I remember the 'Nimslo' 3D camera (nearly bought one) as I remember film had to be sent to some country like Switzerland for processing, it's nothing new for stills, but given todays multi media methods it can't be long before there's demand from web users for 3D images. I can see a day when news organisations print an image in 2D and have 3D (switchable) on their web pages. It might someday be the case that anyone wanting to supply commerical images is forced by market pressure to offer a 3D option.

Sometime there will inevitably be a 3D lens for EOS cameras I hope it's not too expensive!


----------



## EYEONE (Sep 13, 2011)

Flake said:


> the current demand for 3D is almost overwhelming.




It is?


----------



## dr croubie (Sep 13, 2011)

I heard recently (i'll look for the news article later) that the TV stations in australia have cut back or almost entirely switched off their 3D TV broadcasts, from lack of interest...

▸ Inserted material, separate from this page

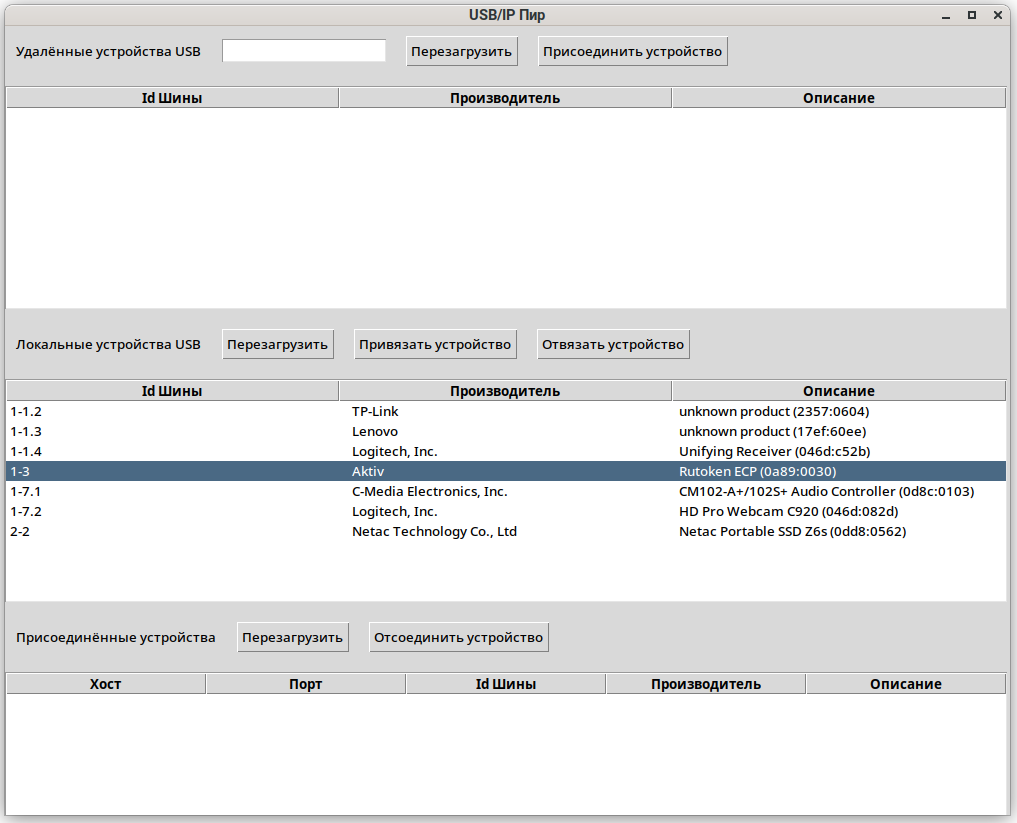The height and width of the screenshot is (823, 1017).
Task: Click the Порт column header
Action: (x=305, y=684)
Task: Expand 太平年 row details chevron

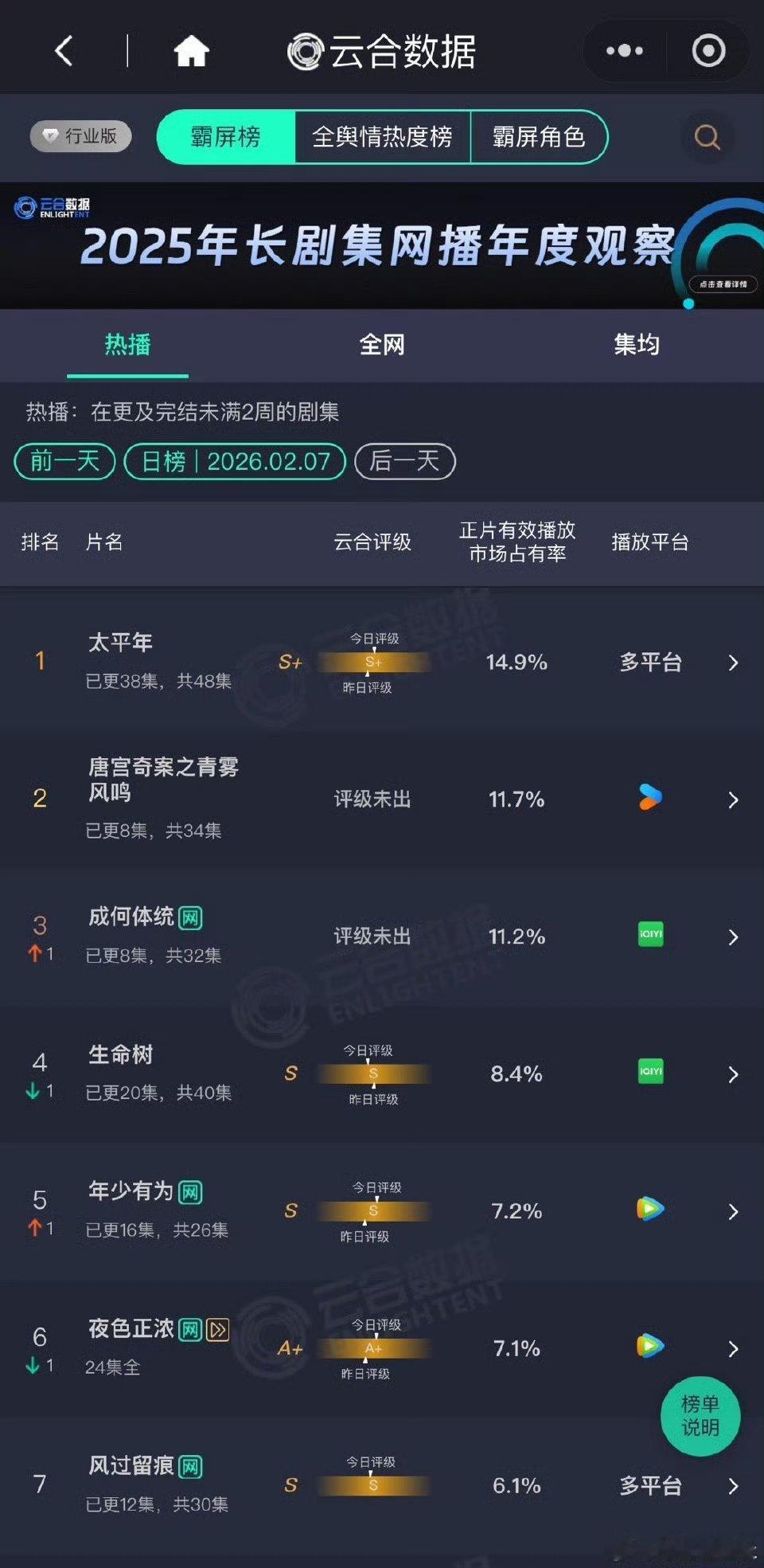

edit: example: http://www.couriermail.com.au/news/tv-chiefs-quietly-mothball-3d-plans/story-e6freon6-1226111905469


----------



## Flake (Sep 13, 2011)

Well it could all be a flash in the pan - but there's loads of 3D TVs out there, the issue is a lack of content to play on them. It seems Blu Ray is going to go down the pan because of high prices and people not noticing enough difference. The two current systems, active & passive 3D are still vying for supremecy with passive looking more likely to be the winner. 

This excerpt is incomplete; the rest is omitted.